As per tradition, the company’s press release proclaims that the deal will result in all manner of amazing new synergies, including lower prices for consumers:
“DIRECTV was founded 30 years ago to give consumers greater choices than incumbent cable companies for video content, and the Company’s acquisition of DISH TV and Sling TV positions it to again provide more choices and better value in an industry currently dominated by large streaming platforms.”
That’s generally not what happens. Instead, the merging companies are saddled with so much new debt and distraction from the consolidation that they’re forced to either raise prices on consumers or take an axe to things like foundational customer service, driving more customers to the exits. There’s also the issue of untold layoffs as the two companies eliminate redundant positions.

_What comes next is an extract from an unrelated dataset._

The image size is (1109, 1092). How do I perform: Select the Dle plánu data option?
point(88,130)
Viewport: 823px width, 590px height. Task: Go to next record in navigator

Both Dish Network and DirecTV have been bleeding satellite TV subscribers for years to streaming. And while both companies have embraced streaming themselves (like Dish’s Sling TV), that hasn’t gone well either. Neither has Dish’s effort to pivot into wireless with a shitty new 5G network cobbled together by the Trump administration to try and downplay the competitive harms of the T-Mobile and Sprint merger.
You might recall that AT&T acquired DirecTV and Time Warner in the belief they could create a video advertising juggernaut. Instead the $200 billion in mergers resulted in an absolute bloodbath of debt, layoffs, higher consumer prices and a worse overall product. AT&T jettisoned its remaining 70% of DirecTV this week at a major loss.
These are dying companies that lack the money, support, or strategic competence to accomplish the innovative pivots they’d like to perform, and these deals will only be a delayed distraction from the inevitable. U.S. business press coverage of the deal, as per tradition, won’t make any of that clear to the workers or consumers who’ll soon be first in line to foot the bill.
Filed Under: 5g, cable, consolidation, media, mergers, satellite tv, streaming, tv, wireless
Companies: directv, dish, echostar


Comments on “DirecTV, Dish Strike Pointless Merger In Last Gasp Effort To Stay Relevant”
As is mentioned Many times
“dying companies that lack the money, support, or strategic competence to accomplish the innovative pivots”
They wanted to created a Juggernaut of Advertising.
BUT THAT isnt what we pay for. And they add CHEAP channels to get more people to Watch and listen to, But 1000 channels of Crap is an Abundance of Crap.
Very true for DTV and ES. I was lucky with DTV. Bought the stock when it was just starting out. AT&T acquired it for maybe $75/share.
Not a good idea at all
I’ve had Dish for nearly 25 years with no issues. I live in a rural area of the San Fernando Valley. I look down on 1.7M people, but can’t get cable or Internet unless it’s over satellite. Direct TV is a horrible provider, anyone I know who has it is disgusted. constant price increases, constant outages, horrible. not looking forward to this abortion of an arrangement at all.
"Better value" =/= "Lower prices"
The post states: “As per tradition, the company’s press release proclaims that the deal will result in all manner of amazing new synergies, including lower prices for consumers”.
Point of order: the quoted section of the press release never directly mentions lowering prices because if it did, the PR droid who sharted it out would have been fired immediately. This particular oxygen thief has instead chosen to mention “increased value”; a phrase so meaningless and unfalsifiable in the context of streaming services that it gives the company free license to do pretty much anything, including immediately raising prices post-merger, and still claim that they have “brought increased value to consumers”. Y’know… standard corporate weasel words, the “art” of saying everything while promising nothing.
Nostradamus
“I’d wager that Dish fails completely before 2025”
Well done Mr Bode. From his June ’23 story (the 5G link).